The study showed that spontaneous bleeding after a PCI was independently associated with higher long-term mortality and conveyed a risk comparable to that of an MI during follow-up. This tradeoff between efficacy and safety bolsters the argument for personalizing antiplatelet therapy after PCI on the basis of the patient’s long-term risk of both thrombotic and bleeding events, concluded the investigators in JACC.
The background of the study is that although MIs and bleeds during the index hospitalization for PCI are known to negatively affect long-term outcomes, the impact of spontaneous bleeding occurring after discharge on long-term mortality is unknown.
As summarized in JACC, the investigator conducted a retrospective cohort study of patients age ≥ 30 years who underwent a PCI between 1996 and 2008 in an integrated health care delivery system. An extended Cox regression was used to examine the associations of spontaneous bleeding and MI with all-cause mortality, after adjustment for time-updated demographics, comorbidities, periprocedural events, and longitudinal medication exposure.
Among 32,906 patients who had a PCI and survived the index hospitalization, 530 had bleeds and 991 had MIs between 7 and 365 days after discharge.

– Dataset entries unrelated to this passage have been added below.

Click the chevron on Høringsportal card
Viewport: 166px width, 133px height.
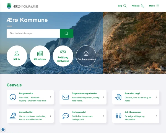coord(103,116)
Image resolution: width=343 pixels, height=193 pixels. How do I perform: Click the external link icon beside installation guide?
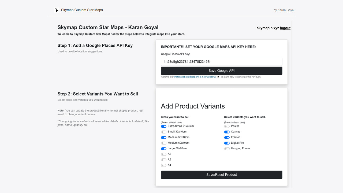(x=218, y=77)
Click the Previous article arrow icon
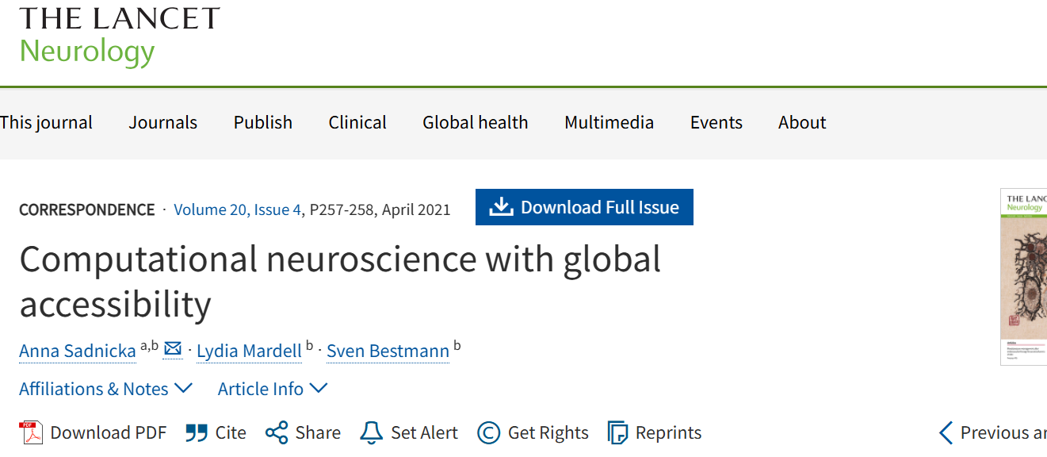This screenshot has height=457, width=1047. [x=946, y=433]
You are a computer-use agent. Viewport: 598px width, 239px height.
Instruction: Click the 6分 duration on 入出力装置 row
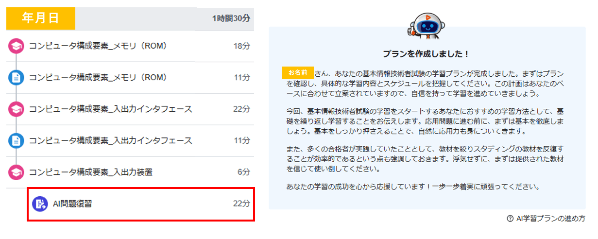(x=243, y=172)
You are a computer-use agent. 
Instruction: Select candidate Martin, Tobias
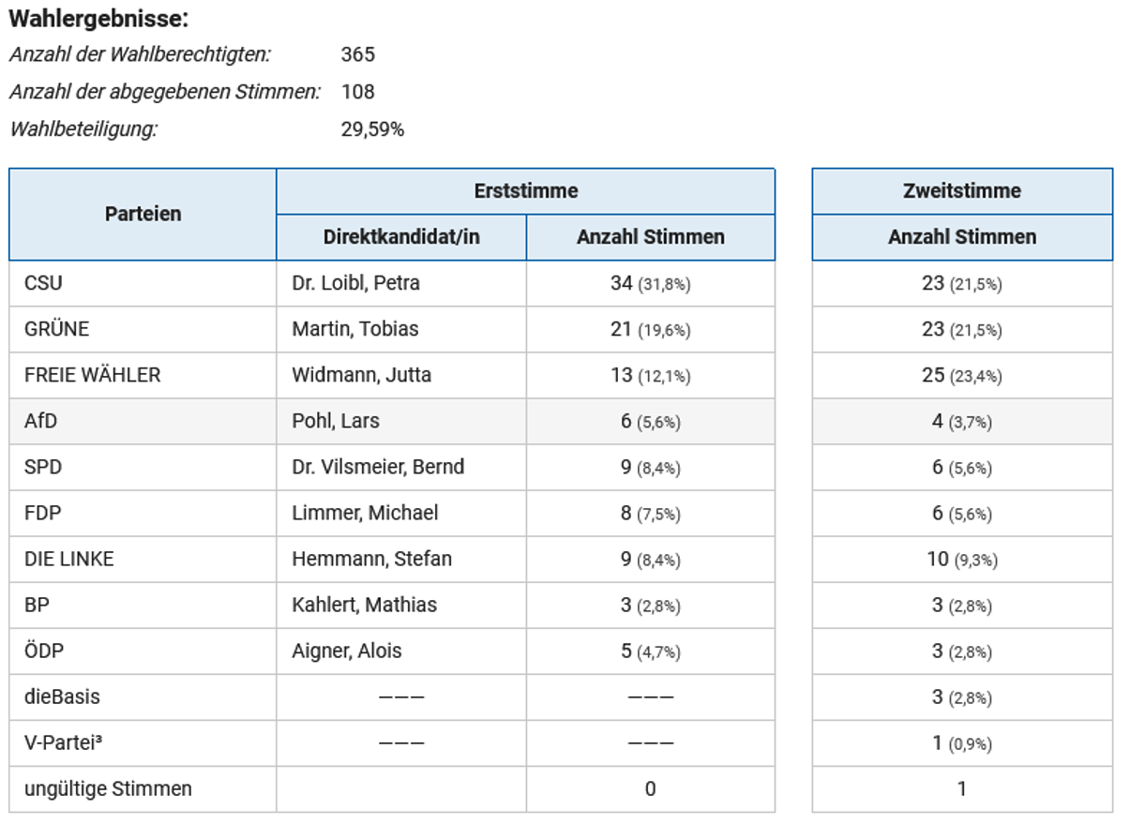(354, 329)
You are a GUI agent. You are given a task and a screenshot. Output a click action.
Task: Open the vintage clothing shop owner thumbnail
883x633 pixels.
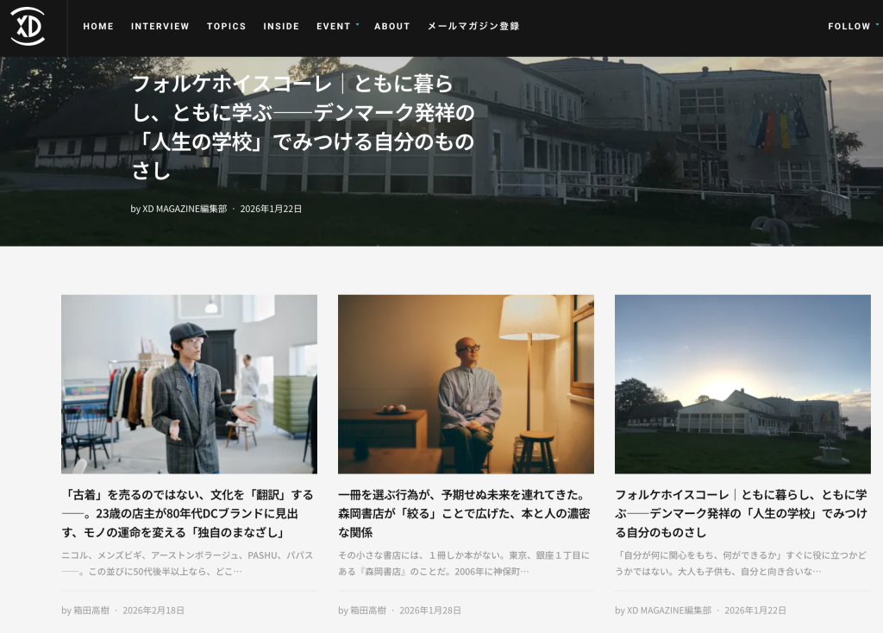click(189, 384)
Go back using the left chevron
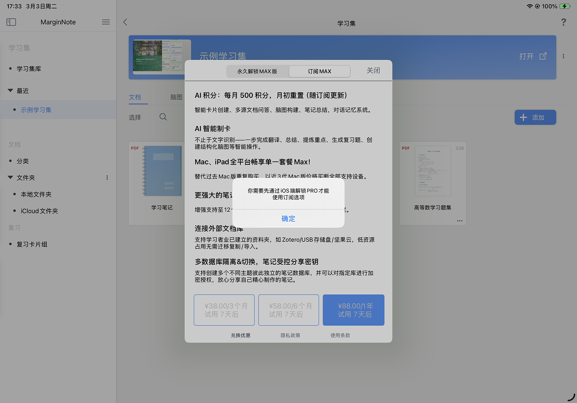 pyautogui.click(x=125, y=22)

There were 4,048 deaths over a mean follow-up of 4.42 years. The crude annual death rate after a spontaneous bleed (9.5%) or MI (7.6%) was higher than among patients who experienced neither event (2.6%). Bleeding was associated with an increased rate of death, similar to that after an MI. The association of bleeding with death remained significant after additional adjustment for the longitudinal use of antiplatelet agents, reported the investigators in JACC.